In cancer, often questions arise, “which tumor type is this, will the treatment benefit?” Scientists answer such questions by measuring biomarkers in blood, urine, sputum or biopsy (removal of tumor sample).
Biomarkers play an important role in answering number of questions, covering
- Diagnostic: What type of cancer is it?
- Prognostic: Is it likely to develop a particular cancer?
- Predictive: Is this the optimal drug for particular cancer?
- Pharmacodynamics: What’s the optimal dose for one’s body?
- Reoccurrence: Will the cancer relapse?
These biomarkers are generally hormones, some proteins including glycoproteins, receptors, enzymes, changes in tumor (like tumor volume) and genetic mutations.
Some biomarkers reflected in leukemia, multiple myloma, brain, ovarian and testicular cancers are discussed below.
Leukemia: Leukemia is a group of cancers that usually begins in the bone marrow and results in abnormal white blood cells (WBCs). Leukemia is of two types – lymphocytic and myeloid leukemia (ML).
Recently, microRNAs from blood have become an attractive biomarker for early detection and even classification of lymphocytic leukemia.
More than 90% of ML cases are due to genetic abnormalities characterized by famous ‘Philadelphia chromosome’ and BCR-Abl (an abnormal genetic sequence of tyrosine kinase protein which exists in cancer cells only). Both these biomarkers can be detected by a simple blood test followed by chromosome analysis. Gleevec was the first drug specifically acting against BCR-Abl in chronic ML.
Diagnostic blood tests for multiple myeloma(a cancer of plasma cells) include, the beta-2 microglobulin (β2-M) level considered to be a measure of tumor burden and the C-reactive protein an indirect measurement of number of cancer cells. Myloma cells secrete certain proteins that can be identified by serum electrophoresis and urine Bencejones protein estimation.

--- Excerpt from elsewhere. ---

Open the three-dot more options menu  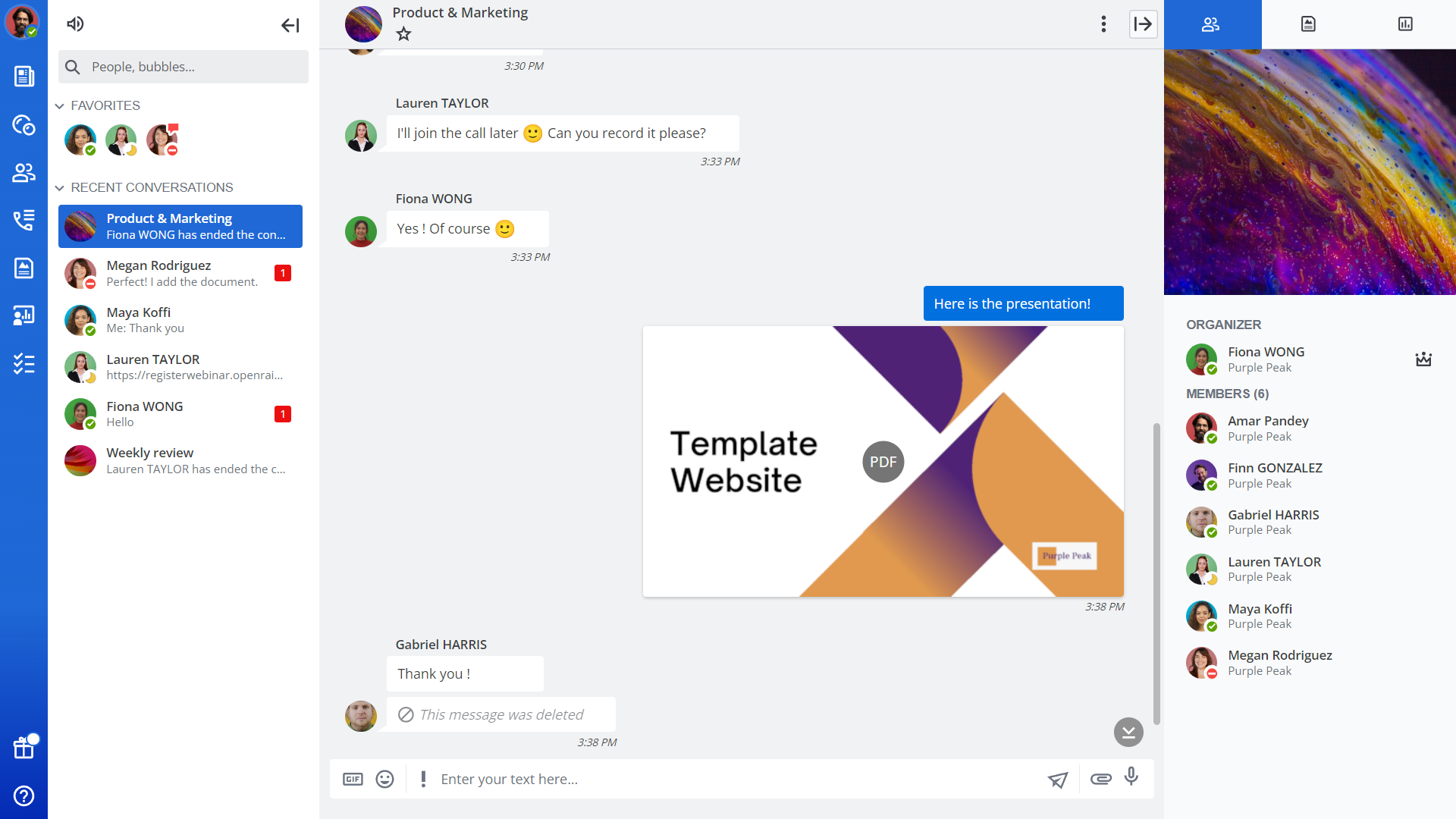click(1103, 24)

Brain tumor: Currently, two biomarker tests are available for brain tumors – MGMT methylation and 1p/19q. The MGMT test is used to determine the levels of activity of the MGMT protein involved in DNA repair. MGMT biomarker testing is suitable for: anaplastic astrocytoma, anaplastic oligodendroglia, anaplastic oligoastrocytoma, glioblastoma, anaplastic gliomas. The 1p/19q test may predict brain tumors such as oligodendroglia, anaplastic oligodendroglia, oligoastrocytoma, anaplsticoligoastrocytoma as well as in making decisions about treatment selection.According to the recent study, detection of the biomarker netrin using a simple urine test helps to predict the relapse of brain tumor.

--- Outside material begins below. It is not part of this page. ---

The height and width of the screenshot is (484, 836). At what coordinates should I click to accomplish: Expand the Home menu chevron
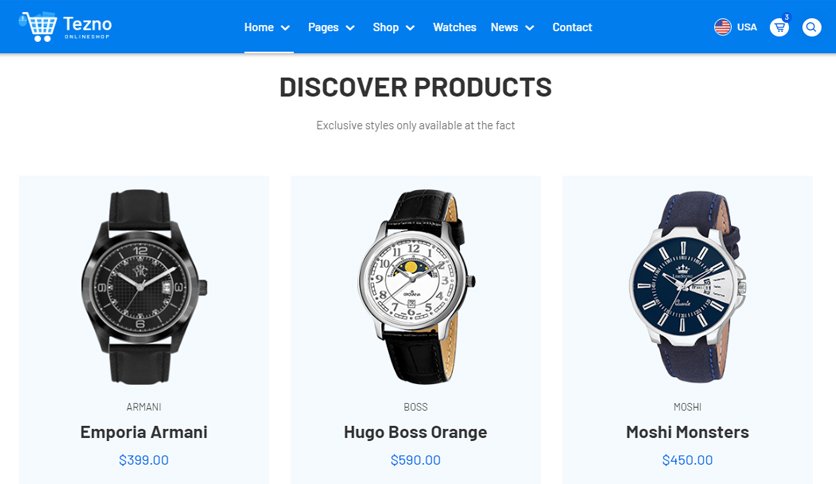(285, 28)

Ovarian cancers: The CA 125 test has been the gold standard for monitoring patients diagnosed with ovarian cancer but is limited in its sensitivity as well as ability to detect different types of ovarian cancer. CA 125 is usually measured from a blood sample but can be detected in fluid from chest or abdominal cavity. It is present in greater concentration in ovarian cells than in other cells. Another marker HE4 is elevated in epithelial ovarian cancers, the most common type. Using ROMA (a calculation combining results of CA 125 and the HE4) classifies women as being at low or high risk for ovarian cancer. This triage is FDA approved.
Testicular cancer: These cancers are usually diagnosed after a man feels a mass or sensations of ‘heaviness’ in his testis. Non-testicular germ cell tumours can be found in the abdomen or chest and can be secretory or non-secretory.
High levels of any one of the three biomarkers, alpha-fetoprotein (AFP), beta human chorionic gonadotropin (hCG), and lactate dehydrogenase (LDH), may indicate a germ cell tumor that develops in testis or elsewhere. High AFP levels can also help identify the type of germ cell tumor.During treatment, changes in their levels can tell your doctor whether the tumor is responding to treatment.